監督・脚本・殺陣指導:𠮷田恵輔 ※
主題歌:竹原ピストル「きーぷ、うぉーきんぐ!!」(ビクターエンタテインメント)
出演:松山ケンイチ 木村文乃 柄本時生 / 東出昌大
大牧ボクシングジムに所属する瓜田信人(松山ケンイチ)は、人一倍努力するも負け続きのボクサーだった。彼の後輩で日本チャンピオン目前の小川一樹(東出昌大)は、瓜田がひそかに好意を寄せる天野千佳(木村文乃)と交際し、全てを手にしたかに見えたが、脳の病が発覚し引退を迫られる。ある日、女性にモテたいという楢崎剛(柄本時生)がジムに現れる。
かつてこんなボクシング映画があっただろうか?ヒーローも勝者も出てこない。安易なカタルシスが用意されているわけでもない。勝利や努力の瞬間を盛り立てる劇的な音楽もない。派手なKOシーンはない。ボクシング場面の定石話法となっていたハイスピードカメラによる映像は、タイトルが表示される時の1回だけ。
”ないない尽くし”の映画の中で、試合場面の撮影手法が超絶リアルだということは素人目にも分かる。観終わった後の爽快感、余韻は格別なものがあった。反芻しながら脳内で再生できる場面が幾つも浮かんでくる。今どきの表現を使うならば、”ジワる映画 ”ということか…。
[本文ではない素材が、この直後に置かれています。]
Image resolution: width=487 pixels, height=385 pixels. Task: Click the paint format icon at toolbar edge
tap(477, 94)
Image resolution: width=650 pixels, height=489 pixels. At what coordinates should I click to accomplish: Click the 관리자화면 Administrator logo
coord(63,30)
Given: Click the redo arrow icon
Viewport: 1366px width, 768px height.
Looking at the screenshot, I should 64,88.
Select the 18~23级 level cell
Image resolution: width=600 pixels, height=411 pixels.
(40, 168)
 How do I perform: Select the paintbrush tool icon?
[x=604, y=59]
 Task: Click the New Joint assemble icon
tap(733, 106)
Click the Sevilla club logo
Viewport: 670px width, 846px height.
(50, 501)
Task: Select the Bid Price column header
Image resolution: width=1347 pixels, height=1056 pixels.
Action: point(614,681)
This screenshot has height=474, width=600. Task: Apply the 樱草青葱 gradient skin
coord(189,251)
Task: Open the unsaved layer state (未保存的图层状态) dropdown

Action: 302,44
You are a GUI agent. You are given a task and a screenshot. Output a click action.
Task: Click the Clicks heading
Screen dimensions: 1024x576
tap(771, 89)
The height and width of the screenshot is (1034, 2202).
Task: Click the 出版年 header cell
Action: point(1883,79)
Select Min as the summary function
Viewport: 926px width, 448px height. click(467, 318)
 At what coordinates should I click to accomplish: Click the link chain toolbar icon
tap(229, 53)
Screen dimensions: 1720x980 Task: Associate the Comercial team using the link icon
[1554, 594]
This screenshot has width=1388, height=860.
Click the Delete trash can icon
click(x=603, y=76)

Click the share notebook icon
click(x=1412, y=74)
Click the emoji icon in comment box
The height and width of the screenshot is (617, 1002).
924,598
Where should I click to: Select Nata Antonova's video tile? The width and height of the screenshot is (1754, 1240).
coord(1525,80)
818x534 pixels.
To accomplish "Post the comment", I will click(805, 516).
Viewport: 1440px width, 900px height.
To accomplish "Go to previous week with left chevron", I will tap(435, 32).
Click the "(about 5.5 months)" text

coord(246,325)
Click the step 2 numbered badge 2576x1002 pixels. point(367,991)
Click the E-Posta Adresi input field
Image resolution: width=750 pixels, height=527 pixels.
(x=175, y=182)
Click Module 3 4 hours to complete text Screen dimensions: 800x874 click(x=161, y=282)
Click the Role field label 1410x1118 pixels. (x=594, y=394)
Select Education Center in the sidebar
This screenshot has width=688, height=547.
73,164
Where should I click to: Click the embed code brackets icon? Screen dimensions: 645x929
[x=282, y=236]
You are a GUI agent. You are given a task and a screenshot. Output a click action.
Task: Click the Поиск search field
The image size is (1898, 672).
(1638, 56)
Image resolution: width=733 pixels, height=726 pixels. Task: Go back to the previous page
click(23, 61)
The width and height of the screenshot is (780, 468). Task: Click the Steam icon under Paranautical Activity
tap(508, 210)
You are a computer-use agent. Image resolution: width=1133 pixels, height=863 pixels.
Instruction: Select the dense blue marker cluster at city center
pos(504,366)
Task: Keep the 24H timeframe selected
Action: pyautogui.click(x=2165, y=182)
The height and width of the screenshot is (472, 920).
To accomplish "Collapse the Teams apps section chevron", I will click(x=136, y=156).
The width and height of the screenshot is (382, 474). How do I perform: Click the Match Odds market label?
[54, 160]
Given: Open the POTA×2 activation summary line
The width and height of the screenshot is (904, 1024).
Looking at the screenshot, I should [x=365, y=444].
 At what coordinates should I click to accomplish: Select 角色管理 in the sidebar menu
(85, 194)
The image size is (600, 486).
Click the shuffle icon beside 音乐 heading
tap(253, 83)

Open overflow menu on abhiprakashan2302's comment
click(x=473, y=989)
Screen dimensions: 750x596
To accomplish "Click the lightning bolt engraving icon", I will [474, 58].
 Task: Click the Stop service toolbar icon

タイトルの『BLUE/ブルー』は、リングの上で挑戦者を象徴する“青コーナー”を意味する。本作は名も無きボクサーたちへ捧ぐ抒情詩だ。勝ち方は分かっていても勝てないボクサー、天性の才能とセンスを持ちながら病のために降りる男、始めた動機こそ不純だったけれど意外なポテンシャルを発揮する若者。それぞれのボクシング人生に潜む光と影、葛藤、逡巡、挫折から希望へとリアリティ溢れる描写で表現したのは、中学の頃から30年以上続けてきたボクシングを主題に、自ら脚本を書き上げた𠮷田恵輔監督。
時として創り手の思い入れの深さが独り歩きする場合がある。が、本作は監督の透徹した人間観察眼が常に対象を客観視し、周到に配された動的要素が画面を終始活気付けることに成功している。飄々としたユーモアが作品を観念性から解放。剥き出しの魂が衝突したかのような劇的感情を喚起する。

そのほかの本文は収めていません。